Holm always uses dark chocolate and hazelnuts as a base for nearly all of its toffees. Then the toffee is topped with things like marionberries, cardamom and vanilla, gingerbread and more to make distinct flavors.
- Jack Harvel
- Trays of toffee bound for local stores and more across the country.
"We like the flavor profile of the dark chocolate with the sweetness of the sugar. And then hazelnuts have a little bit of natural bitterness to them. So we think that the dark chocolate lends itself well to the flavor," Holm said.
One might think the candy business is sweet, but Holm said she's had problems lately with supply chains and hiring that've disrupted several different industries. Butter is costing her about 70% more, chocolate was up over 40% last year and her orders of packaging have been delayed due to pulp shortages.

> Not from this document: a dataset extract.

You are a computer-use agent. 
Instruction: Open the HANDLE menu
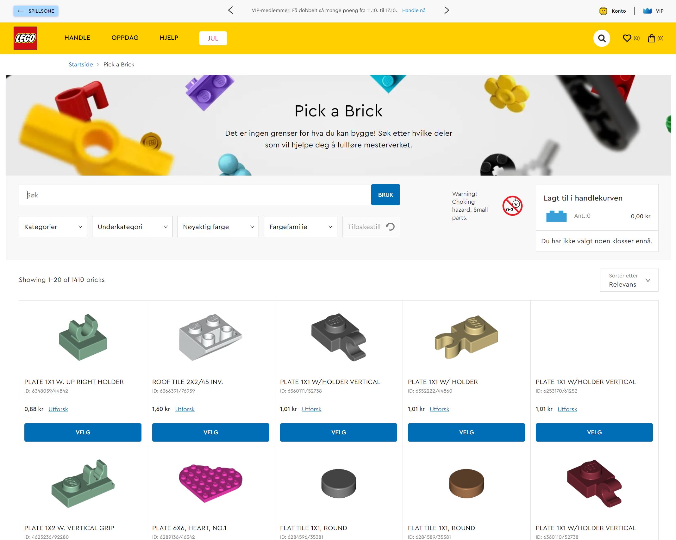point(77,38)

"We purchase as directly from the sources we can purchase as locally as we can, and try to cut out the middleman whenever possible and it's still just super costly and unsustainable," Holm said. "My big ask this year is to not just shop small during shop small Saturday or Black Friday week, just to make it more of a habit, or a lot of us won't be around in the years to come."
Holm Made Toffee is stocked in dozens of Central Oregon stores and in specialty shops across the country. The treat has even made it all the way to North Pole, Alaska — the town, not the northernmost point of the planet.